Format each line of the items below as one string in a JSON list, leaving out blank lines and pictures.

+++ INPUT DATA +++

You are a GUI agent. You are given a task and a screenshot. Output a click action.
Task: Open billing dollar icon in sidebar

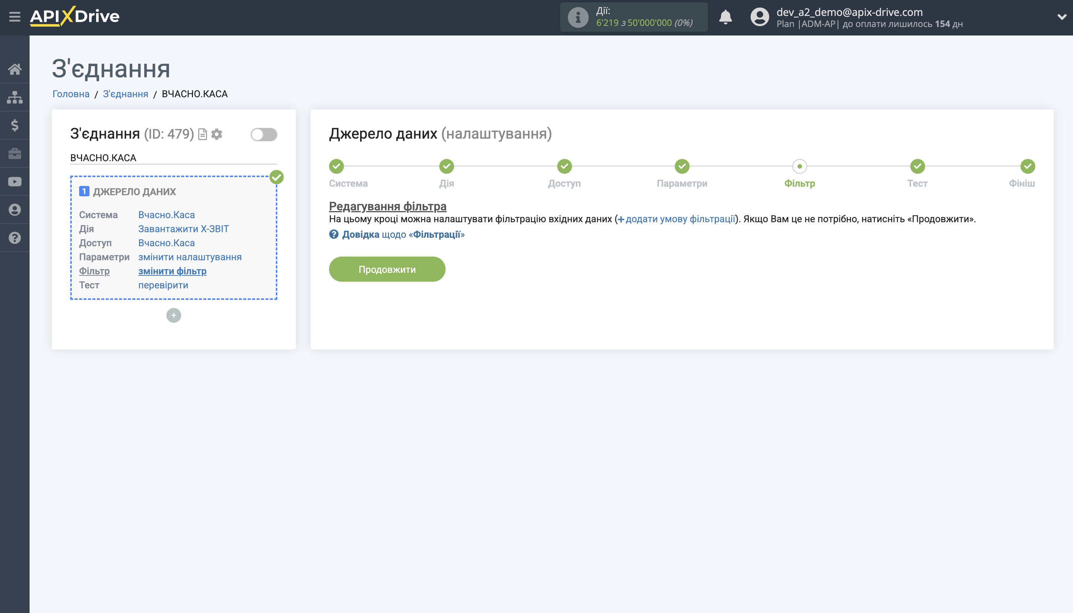15,125
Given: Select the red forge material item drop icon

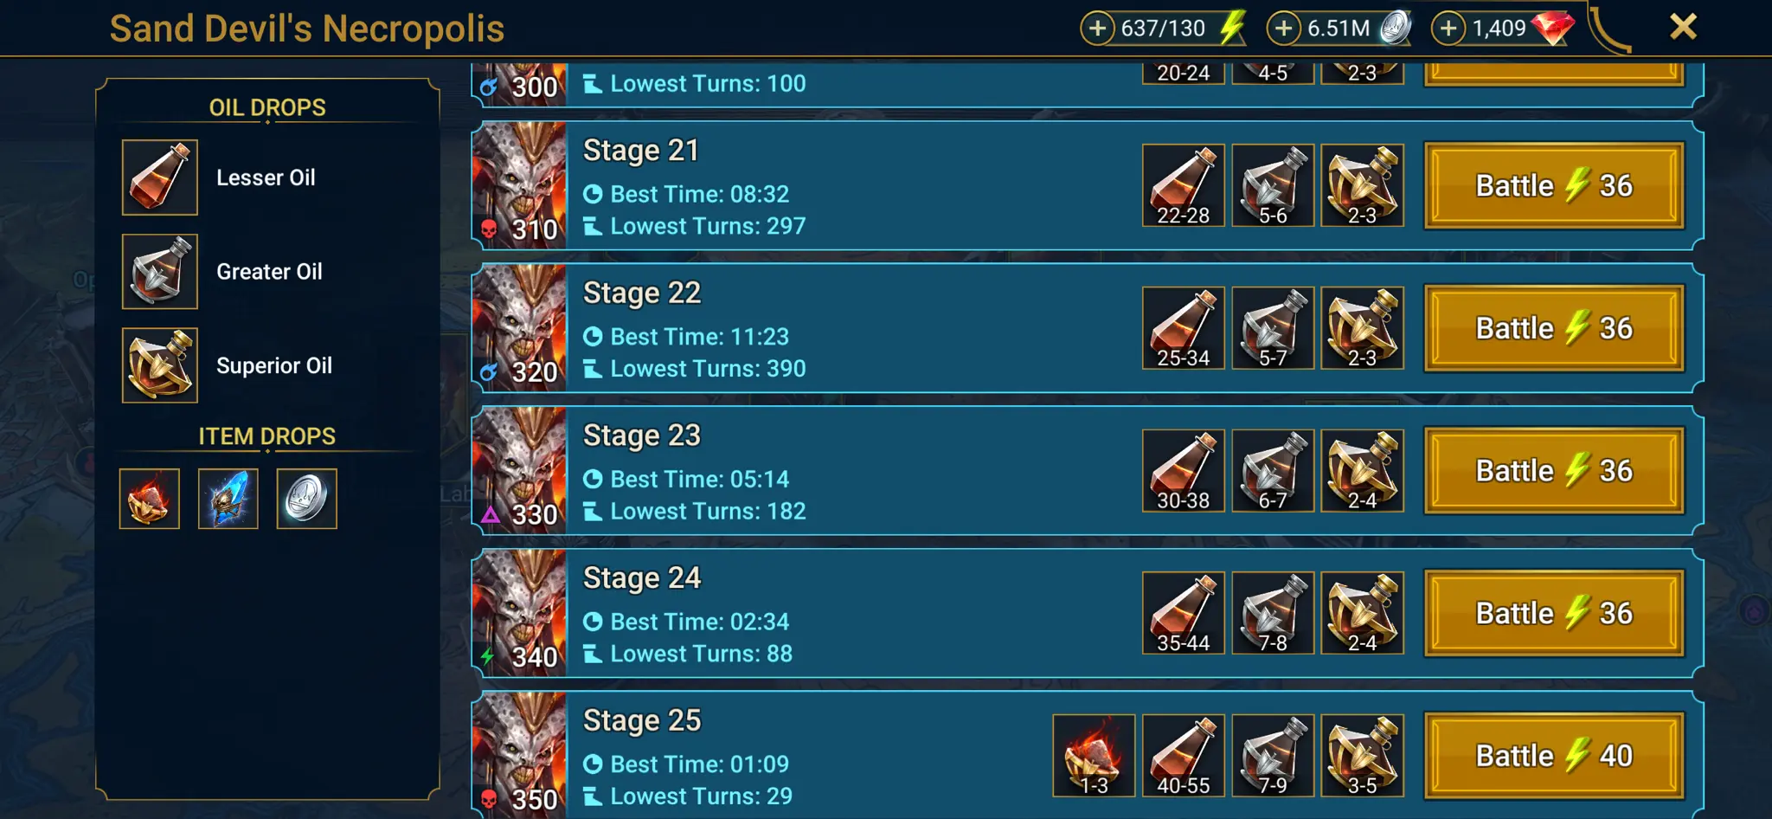Looking at the screenshot, I should 150,499.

+++

• ANSWER:
[
  "You are a GUI agent. You are given a task and a screenshot. Output a click action.",
  "Task: Open billing dollar icon in sidebar",
  "15,125",
  "Given: Select the red forge material item drop icon",
  "Looking at the screenshot, I should 150,499."
]